> **ACTION ITEM**
Both the line containing "The image size is (1456, 821)." and the line containing "The image size is (1487, 812)." belong to the span. Output exactly that span from the listing below, and nothing outside it.

> **SOURCE MATERIAL**
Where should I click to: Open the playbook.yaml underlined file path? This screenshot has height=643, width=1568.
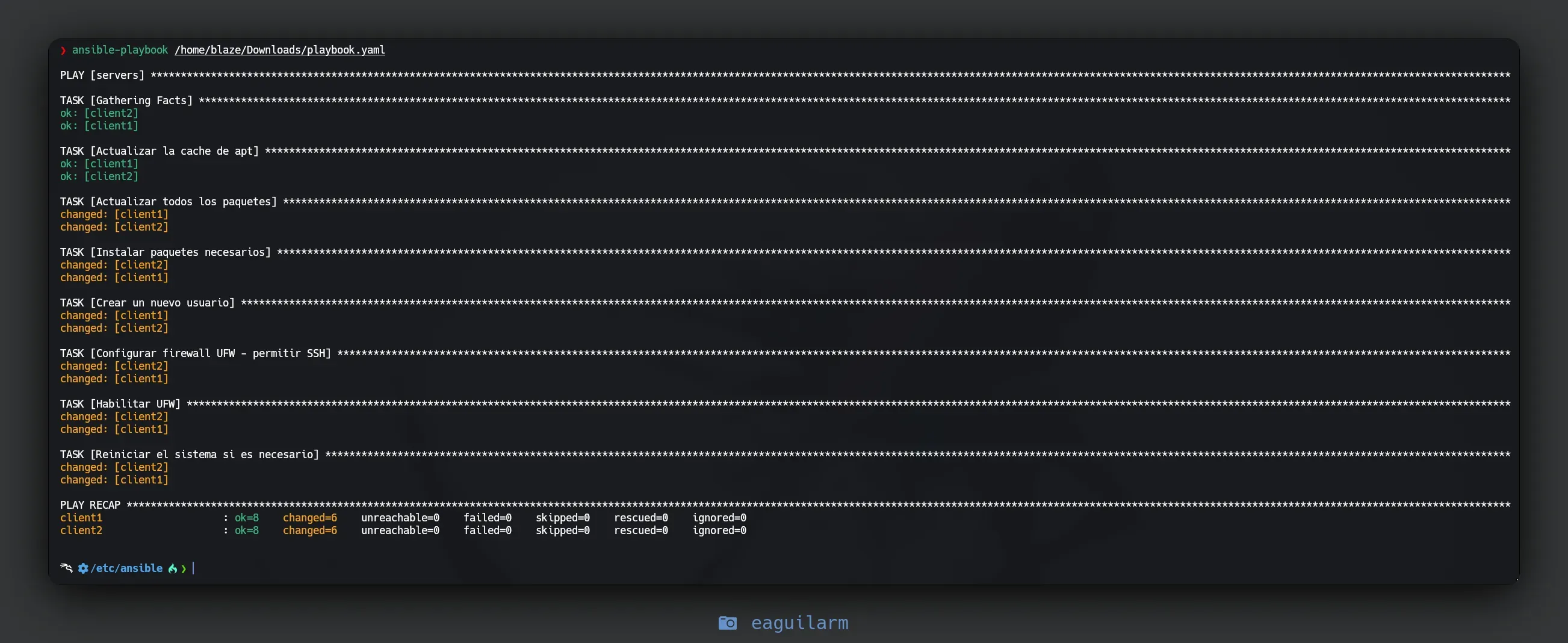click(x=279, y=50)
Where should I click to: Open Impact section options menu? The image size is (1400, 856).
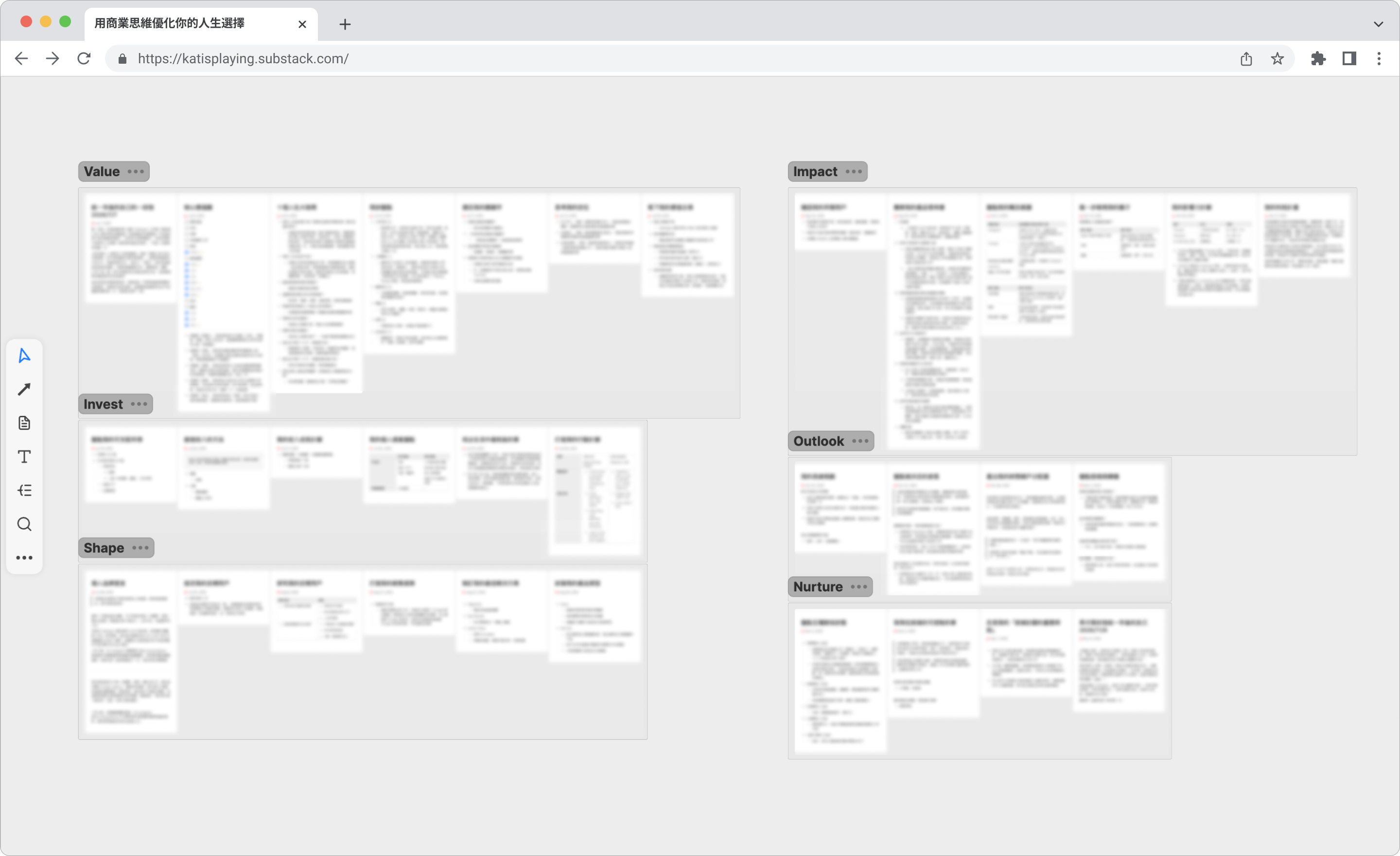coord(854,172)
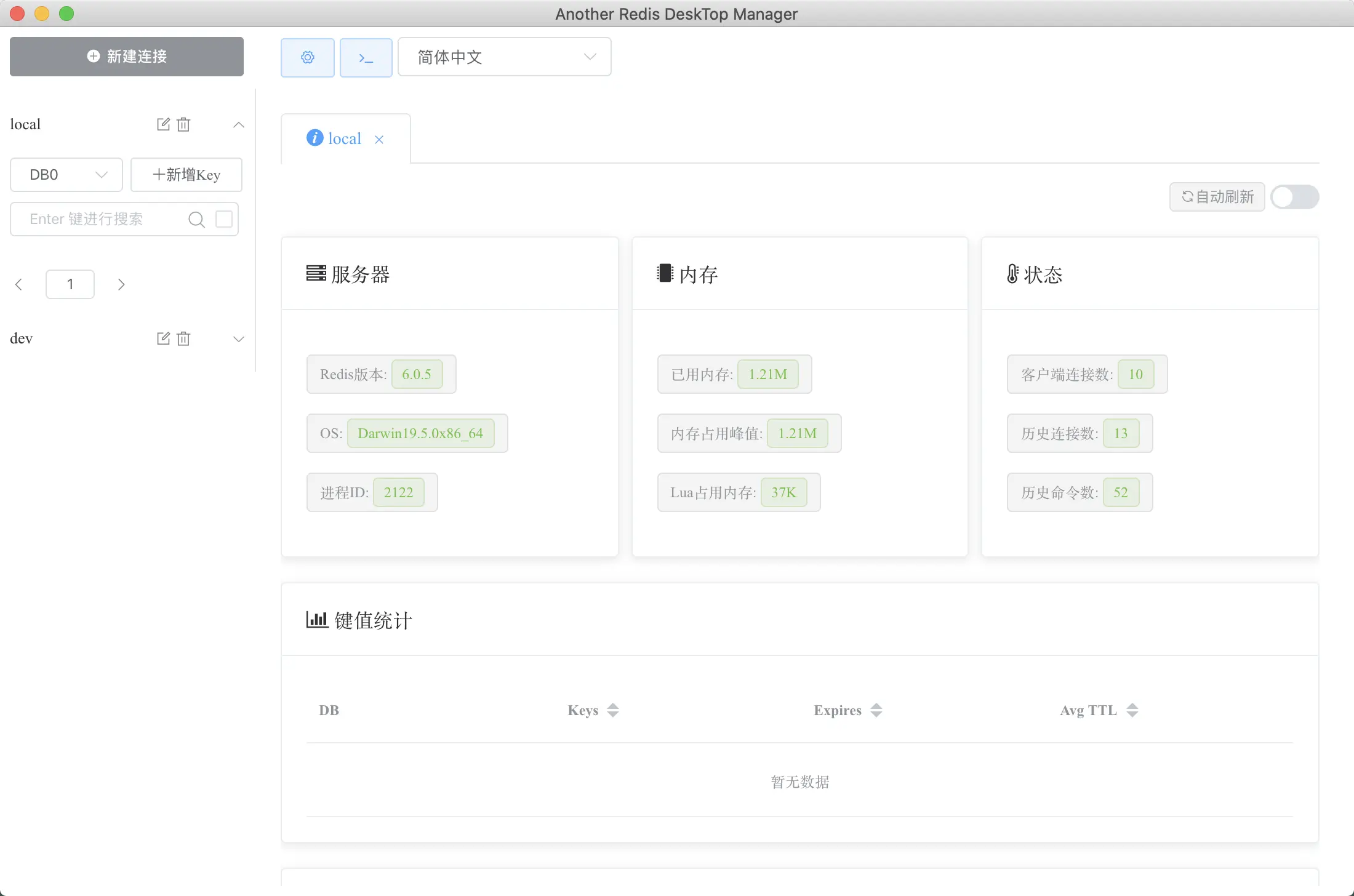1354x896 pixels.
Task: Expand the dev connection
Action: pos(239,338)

--

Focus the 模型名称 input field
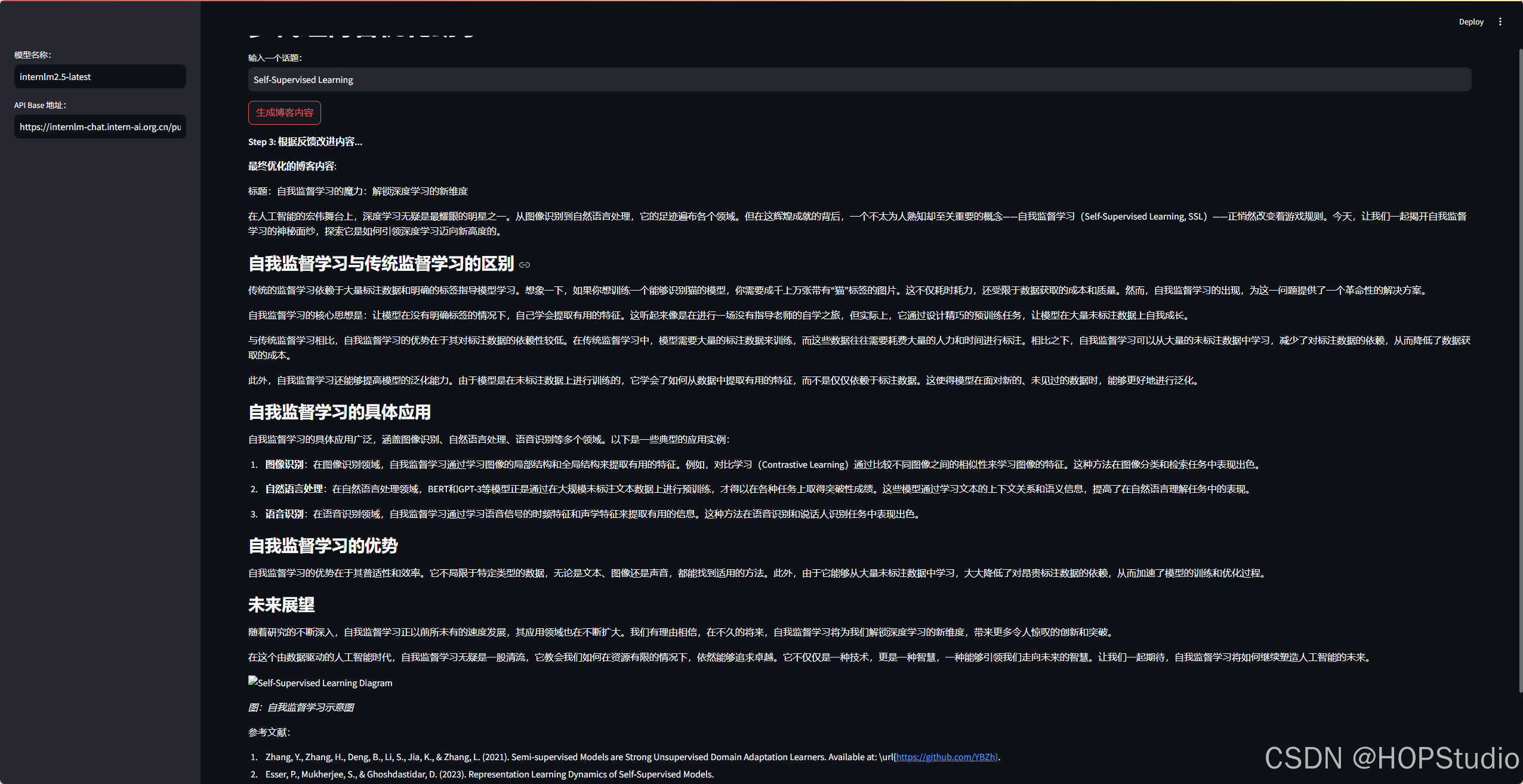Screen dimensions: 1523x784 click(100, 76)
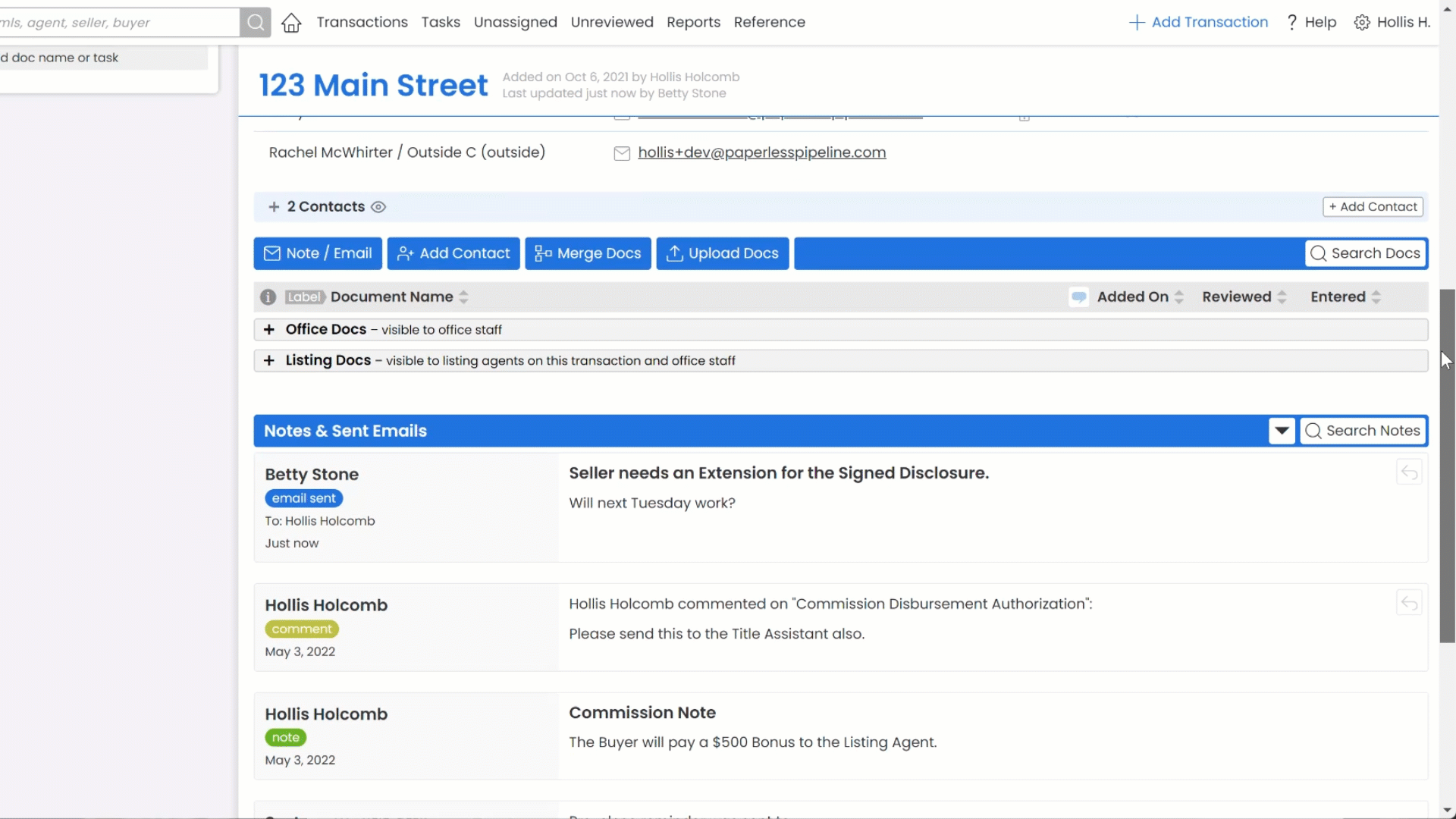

* * *

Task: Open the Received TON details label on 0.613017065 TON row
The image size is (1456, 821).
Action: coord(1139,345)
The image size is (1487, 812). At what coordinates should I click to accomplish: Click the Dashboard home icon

> **TASK RESPONSE**
The image size is (1456, 821).
Action: coord(1139,345)
The image size is (1487, 812). At what coordinates should I click to accomplish: Click the Dashboard home icon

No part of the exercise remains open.